I principali punti di forza del mulino erano i seguenti:
- il risparmio di forza umana e animale, che poteva essere impiegata in altre attività;
- l’utilizzo di risorse naturali illimitate, gratuite e poco soggette a scarsità;
- l’efficienza: gli studiosi ritengono che un mulino di modeste dimensioni riusciva, in una giornata, a svolgere un lavoro per il quale sarebbero servite più di quaranta persone. La produttività di questo strumento, inoltre, incrementò ulteriormente quando iniziò ad essere utilizzato anche per altre attività all’infuori della molitura; alcuni mulini, infine, erano persino in grado di svolgere due o tre lavori contemporaneamente: un grandissimo risparmio di tempo, energia e costi!

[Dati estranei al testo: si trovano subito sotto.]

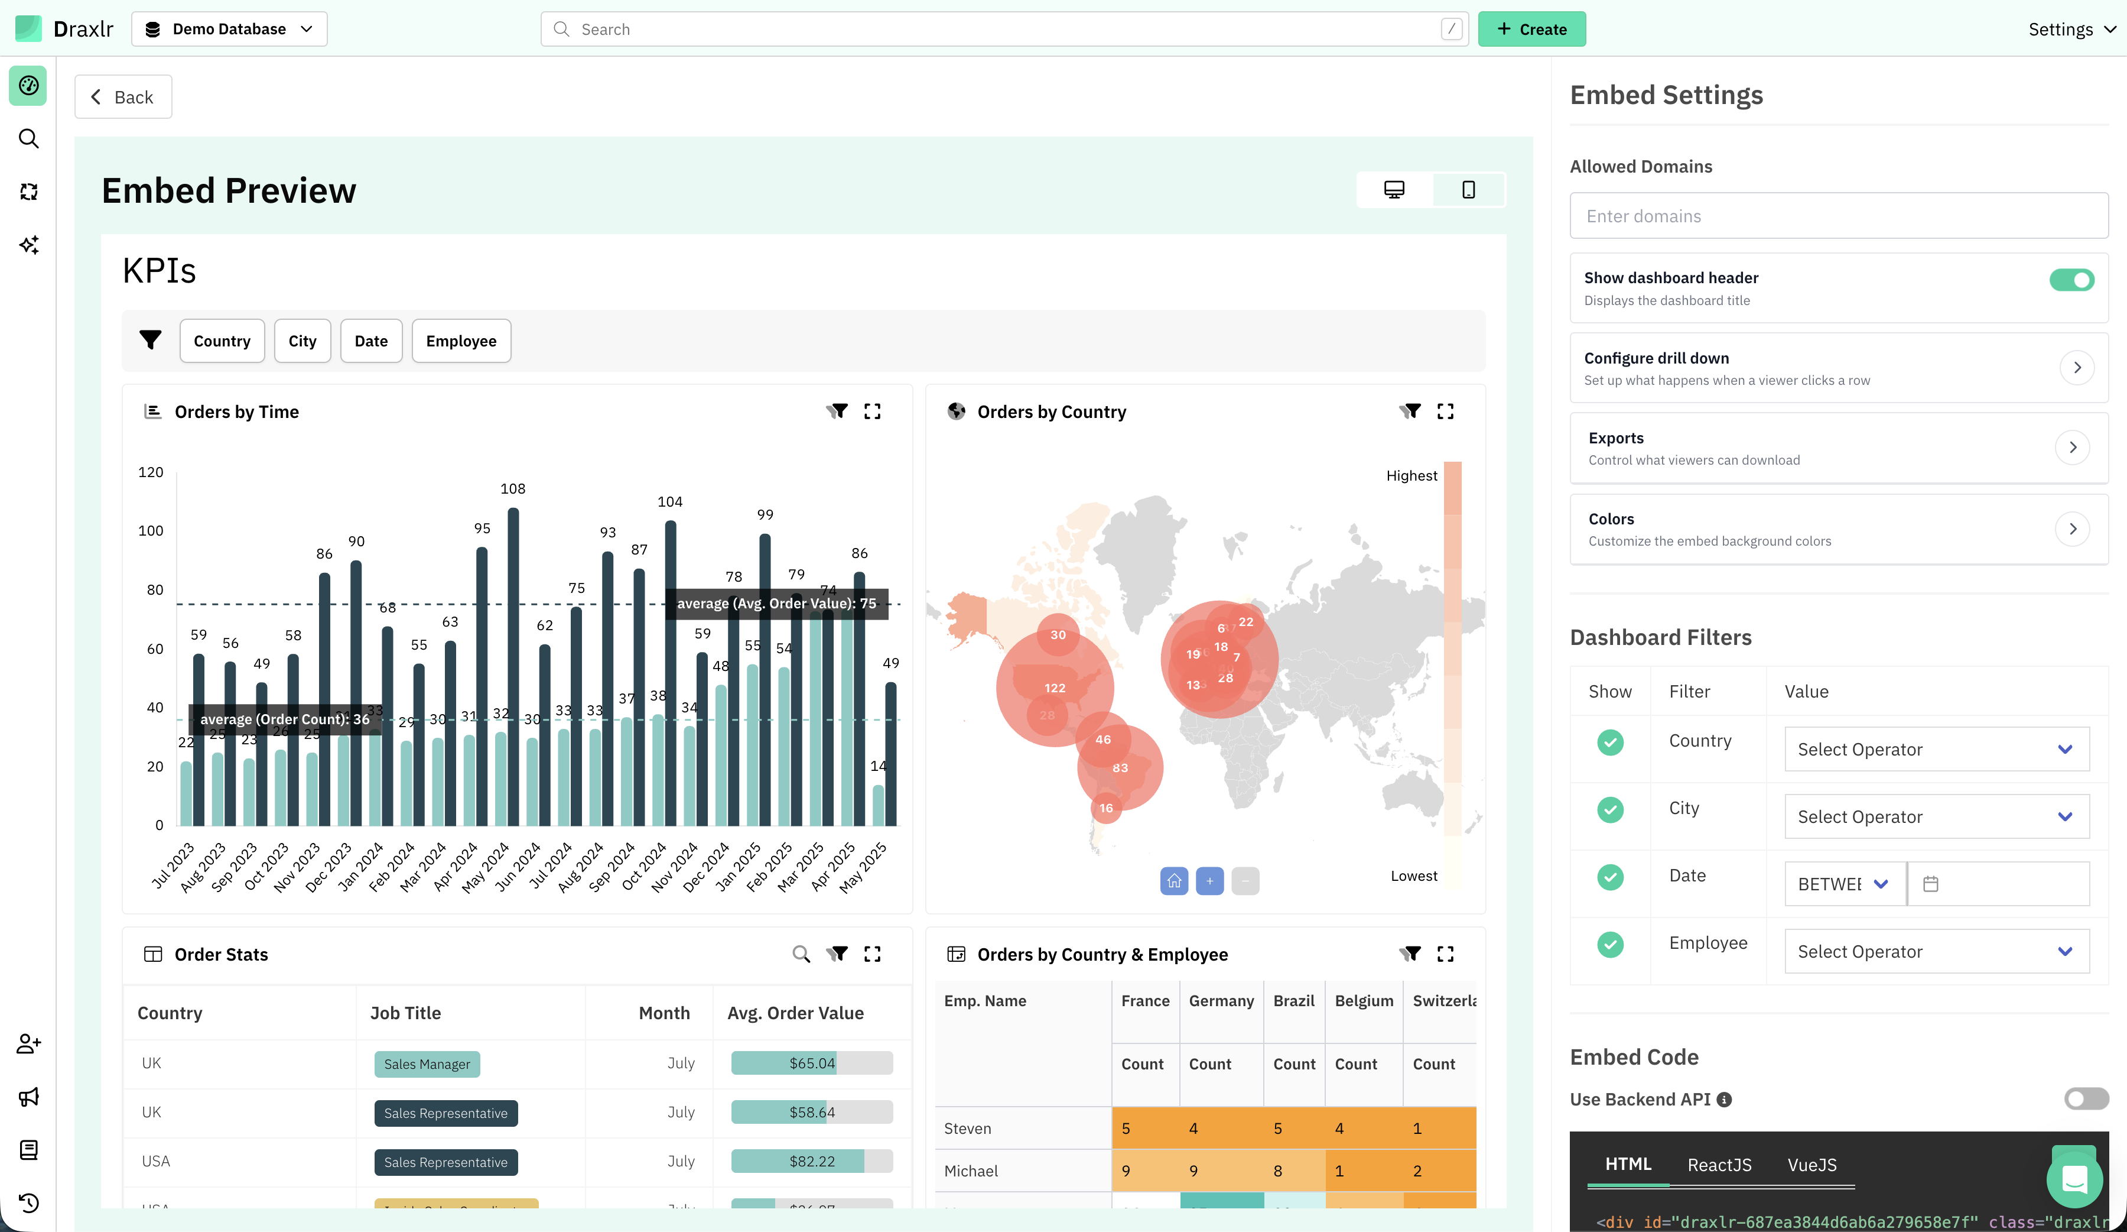The image size is (2127, 1232).
Task: Click the Back button
Action: pyautogui.click(x=123, y=97)
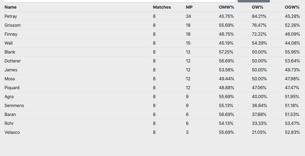The image size is (305, 156).
Task: Sort the table by MP column
Action: coord(189,7)
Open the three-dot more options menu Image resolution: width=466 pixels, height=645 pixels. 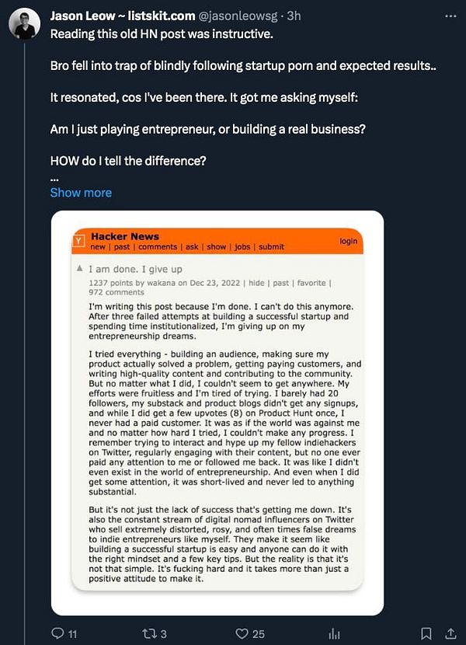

- l’utilizzo di una tecnologia relativamente semplice e già nota da epoche antiche.
Svantaggi del mulino
Il mulino, tuttavia, come ogni strumento di innovazione tecnologica, presentava anche alcuni svantaggi:
- il limite principale, che è anche il più evidente, era di carattere geografico: il mulino, a seconda del tipo di energia che sfruttava, doveva essere costruito o in una zona ventosa o lungo un fiume o corso d’acqua idoneo. Ciò rendeva il mulino adatto solo alle regioni che presentavano tali requisiti;
- il mulino si basava su forze naturali che non dipendevano direttamente dall’uomo: nel caso del mulino ad acqua, perciò, le piene, le secche e le gelate dei fiumi potevano creare problemi, così come le condizioni atmosferiche avverse;
- i costi di costruzione e di manutenzione erano piuttosto elevati. Poiché il mulino implicava un grande investimento di denaro, solo i signori ricchi e potenti (laici o ecclesiastici) potevano permetterselo. Conseguenza delle spese onerose fu anche l’obbligo di molitura, per il quale le comunità sottoposte venivano costrette a macinare il grano nel mulino del signore, il quale imponeva un pagamento per il suo utilizzo;
- i problemi e le controversie legate agli impianti aggiuntivi, che venivano costruiti al fine di controllare l’approvvigionamento dell’acqua. Spesso, infatti, venivano realizzati sistemi di canali e strutture di sbarramento che non di rado provocavano scontri tra i proprietari: la presenza di dighe determinava danni alla navigazione sui grandi fiumi e talvolta disastri in caso di piena.
L’elevata efficienza dei mulini causò inizialmente anche un lieve aumento di disoccupazione che, nel XIII secolo, portò ad alcune sollevazioni di lavoratori in Francia. L’entità del fenomeno fu tuttavia limitata e non influenzò in modo significativo la diffusione del mulino.
In conclusione
I mulini hanno costituito una svolta fondamentale nella storia dell’uomo, e ancora oggi i principi su cui essi basavano il loro funzionamento sono sfruttati attraverso impianti più moderni, ovvero le centrali eoliche e le centrali idroelettriche, finalizzate alla produzione di un nuovo tipo di energia, più adatto alle esigenze della società odierna: l’elettricità.